> TASK REQUIREMENTS:
**A)** Answer these questions from the GOSAT carbon dioxide text, one per line and each marked like its question:
(i) On what date did GOSAT launch?
(ii) On what grid were the Level 3 maps produced?
(iii) Which regions does the text call weakly constrained?
**B)** Sum up the GOSAT carbon dioxide text in two sentences.
**C)** Continue the GOSAT carbon dioxide text from where it stops.

> PAGE EXTRACT:
● ● ●
January 2009 saw the successful launch of the first space-based mission specifically designed for measuring greenhouse gases, the Japanese Greenhouse gases Observing SATellite (GOSAT). We present global land maps (Level 3 data) of column-averaged CO2 concentrations (XCO2) derived using observations from the GOSAT ACOS retrieval algorithm, for July through December 2009. The applied geostatistical mapping approach makes it possible to generate maps at high spatial and temporal resolutions that include uncertainty measures and that are derived directly from the Level 2 observations, without invoking an atmospheric transport model or estimates of CO2uptake and emissions. As such, they are particularly well suited for comparison studies. Results show that the Level 3 maps for July to December 2009 on a 1° × 1.25° grid, at six-day resolution capture much of the synoptic scale and regional variability of XCO2, in addition to its overall seasonality. The uncertainty estimates, which reflect local data coverage, XCO2variability, and retrieval errors, indicate that the Southern latitudes are relatively well-constrained, while the Sahara Desert and the high Northern latitudes are weakly-constrained. A probabilistic comparison to the PCTM/GEOS-5/CASA-GFED model reveals that the most statistically significant discrepancies occur in South America in July and August, and central Asia in September to December. While still preliminary, these results illustrate the usefulness of a high spatiotemporal resolution, data-driven Level 3 data product for direct interpretation and comparison of satellite observations of highly dynamic parameters such as atmospheric CO2.
 The Greenhouse gases Observing SATellite “Ibuki” (GOSAT) launched on January 23, 2009, and is the first space-based mission to reach orbit that was designed specifically for making high-precision measurements of carbon dioxide (CO2) and methane (CH4) with sensitivity in the lower troposphere [Kuze et al., 2009; Yokota et al., 2009]. After the launch failure of the Orbiting Carbon Observatory (OCO) mission [e.g., Crisp et al., 2004], the OCO team was invited to join the GOSAT team in analyzing GOSAT observations, under the auspices of the NASA Atmospheric CO2 Observations from Space (ACOS) task. The ACOS GOSAT column CO2 (XCO2) retrieval algorithm has now reached a level of maturity that makes it possible to use its estimates for informing carbon cycle science [O'Dell et al., 2012; Crisp et al., 2012]. Version 2.9 of the Level 2 data product, which represents geo-referenced XCO2observations, includes approximately 900 successful retrievals per three-day repeat cycle during the second half of 2009, the first period for which data are available. The majority of these observations are over land.
● ● ●
> DATASET RECORDS:
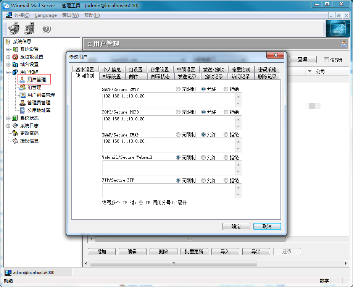Expand the 系统设置 tree node
The image size is (353, 287).
8,49
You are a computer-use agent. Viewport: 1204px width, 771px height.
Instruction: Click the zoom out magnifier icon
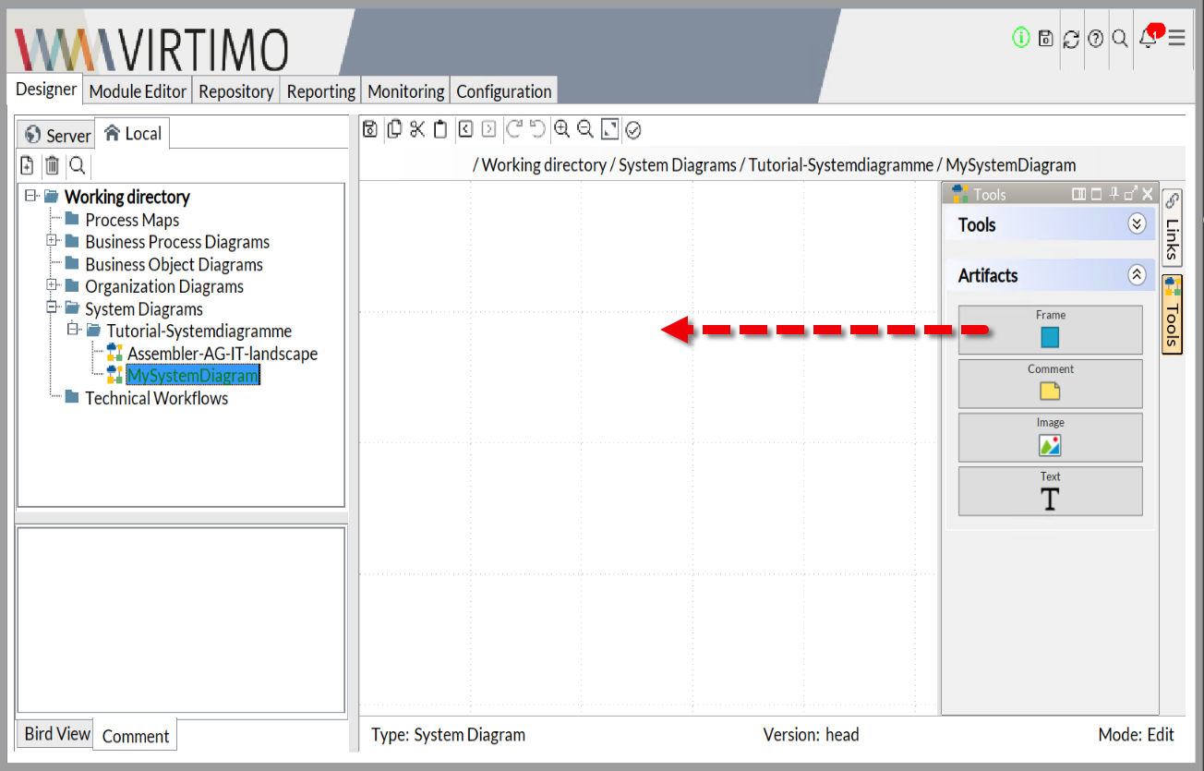(585, 130)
● ● ●
> IN RESPONSE:
**A)**
(i) January 23, 2009
(ii) A 1° × 1.25° grid, at six-day resolution
(iii) The Sahara Desert and the high Northern latitudes

**B)** Launched in January 2009 as the first space mission built to measure greenhouse gases, GOSAT supplies observations that the ACOS algorithm turns into column-averaged CO2 estimates, which were mapped geostatistically into Level 3 land maps for July through December 2009 on a 1° × 1.25° grid at six-day resolution, with uncertainty measures and without an atmospheric transport model. The maps capture synoptic, regional and seasonal XCO2 variability, show the Sahara Desert and high Northern latitudes as weakly constrained, and differ most from the PCTM/GEOS-5/CASA-GFED model in South America in July and August and in central Asia from September to December.

**C)**
 Although these data are useful in their own right, they have large gaps (e.g., Figure 1a and Figure S1 in the auxiliary material) and substantial retrieval uncertainties [O'Dell et al., 2012], which makes it difficult to interpret their scientific significance without further analysis. Hammerling et al. recently developed a statistical mapping approach that makes it possible to create full-coverage (i.e., Level 3) maps from satellite XCO2 observations at high spatial and temporal resolutions. Unlike commonly used spatial and temporal binning and averaging procedures [e.g., Crevoisier et al., 2009; Kulawik et al., 2010; Tiwari et al., 2006], this approach exploits the spatial correlation among the Level 2 observations and the resulting Level 3 product describes the XCO2 concentrations as a stochastic field characterized by its mean (“Level 3 estimates”) and variance (“Level 3 uncertainties”) structure.
 Furthermore, unlike maps derived from inverse modeling or data assimilation studies [e.g., Engelen et al., 2009], the Hammerling et al.  approach draws information about the degree of spatial variability of XCO2 directly from the XCO2 observations, without additional information introduced from an atmospheric transport model or CO2 flux estimates. As such, because no information from atmospheric transport models or CO2 flux estimates is incorporated, the resulting Level 3 maps are a more direct representation of the information content of the retrievals. Rather than being intended as inputs to inverse modeling studies, these Level 3 XCO2 products enable direct independent comparisons with existing models of carbon flux and atmospheric transport. In addition, the uncertainty measures provided by the approach make it possible to conduct these comparisons in a probabilistic framework.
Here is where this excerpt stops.